• Another day, another protest.

    I teach self defense to women on the Berkeley campus and in the Berkeley community – I think several of you know this. The class I teach is 12 hours long and the last portion of the class was scheduled for tonight, which included simulation. This is where the women in the class use the techniques they have learned in simulated aggressive incidents. The aggressors who work with us are UCPD officers (University of California Police Department). Earlier today, the two officers we were planning to work with tonight let my co-instructor know that they couldn’t make it due to protest activity on campus. This is not new news. Protests happen frequently here. There is actually a staff member who works in the Office of Student Life whose job description includes meeting with students who are planning to protest and letting them know how to protest ‘correctly.’ (To me, the idea of protesting correctly seems to run opposite of the idea of protesting, but whatever.)

    Sidenote:  Honestly, most people who work on campus were prepared for yesterday to be a day of lots of protesting activity. It was supposed to be a “National Day of Action to Defend Higher Education” but turns out that Cal didn’t really show up for that one. It’s midterm season, maybe students were busy?

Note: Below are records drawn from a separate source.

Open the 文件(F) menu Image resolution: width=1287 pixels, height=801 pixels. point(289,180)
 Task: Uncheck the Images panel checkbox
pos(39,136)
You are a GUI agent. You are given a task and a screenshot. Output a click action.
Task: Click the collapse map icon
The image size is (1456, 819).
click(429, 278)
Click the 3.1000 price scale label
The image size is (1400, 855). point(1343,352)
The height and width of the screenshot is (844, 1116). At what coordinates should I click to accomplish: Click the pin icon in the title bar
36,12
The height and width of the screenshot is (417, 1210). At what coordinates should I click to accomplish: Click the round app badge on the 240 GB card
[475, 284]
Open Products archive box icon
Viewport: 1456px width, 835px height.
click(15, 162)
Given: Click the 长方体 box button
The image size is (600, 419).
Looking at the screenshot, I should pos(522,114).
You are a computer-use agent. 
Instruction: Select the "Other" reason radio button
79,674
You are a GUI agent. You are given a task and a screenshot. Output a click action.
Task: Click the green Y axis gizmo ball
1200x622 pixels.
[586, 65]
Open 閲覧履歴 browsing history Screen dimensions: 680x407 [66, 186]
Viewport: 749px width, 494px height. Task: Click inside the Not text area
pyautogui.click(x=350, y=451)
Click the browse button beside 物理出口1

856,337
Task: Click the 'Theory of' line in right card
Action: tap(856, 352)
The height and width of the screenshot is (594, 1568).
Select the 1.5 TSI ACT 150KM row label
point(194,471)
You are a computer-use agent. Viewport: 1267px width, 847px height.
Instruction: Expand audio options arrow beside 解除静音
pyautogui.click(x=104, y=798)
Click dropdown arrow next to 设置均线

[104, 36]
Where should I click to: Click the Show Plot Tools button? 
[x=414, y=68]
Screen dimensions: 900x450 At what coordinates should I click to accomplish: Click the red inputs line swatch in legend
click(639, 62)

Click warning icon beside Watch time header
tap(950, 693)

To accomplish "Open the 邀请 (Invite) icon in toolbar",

    Anyway. News of a protest today, nothing too alarming. Except that then in the middle of my afternoon meeting, I start hearing helicopters overhead. Hm. Helicopters don’t hover over Berkeley except where there is a bad traffic accident, or a big protest…like with the tree-sitters, or when students took over and locked themselves in an academic building.  I’m thinking to myself, maybe this is turning into a bit of a thing.

    Right before I leave to go teach my self-defense class, I get an email from the Chancellor’s Office, saying that one of the buildings on campus has been closed for ‘health and safety reasons.’ Which means, protesting. Turns out, somewhere between 8-10 students climbed out onto the fourth story ledge of a building, chained themselves to an ornamental vase and each other, and then refused to come down.

    The helicopters hovered for 5 hours.

    The students came down around 9 pm.

    Welcome to Berkeley.

    Short article about today’s protest

2 Responsesso far.

  1. meghan says:

    A few years ago there was a multi-day power-outage in Oxford and the surrounding area. As such, Miami canceled classes for a Monday because, well, they didn’t have power. They did by that evening and classes were a go for Tuesday on. That’s when students decided to protest. Well, maybe just 100 of them. They didn’t want classes until the whole city had power back (something that didn’t happen until Friday, though most of the city got it back Tuesday). Now, I’m all about students (people) having the right to make their opinions known, but it quickly became a joke around campus as a rather absurd reason to protest. I mean, we all already got a “free” day off…

    Your story, though… helicopters? Intense.

  2. ro! says:

    I like how people at Berkeley are so used to seeing protests that it’s not a big deal. Similar to how no one here in NYC reacts to crazy things, because it happens all the time.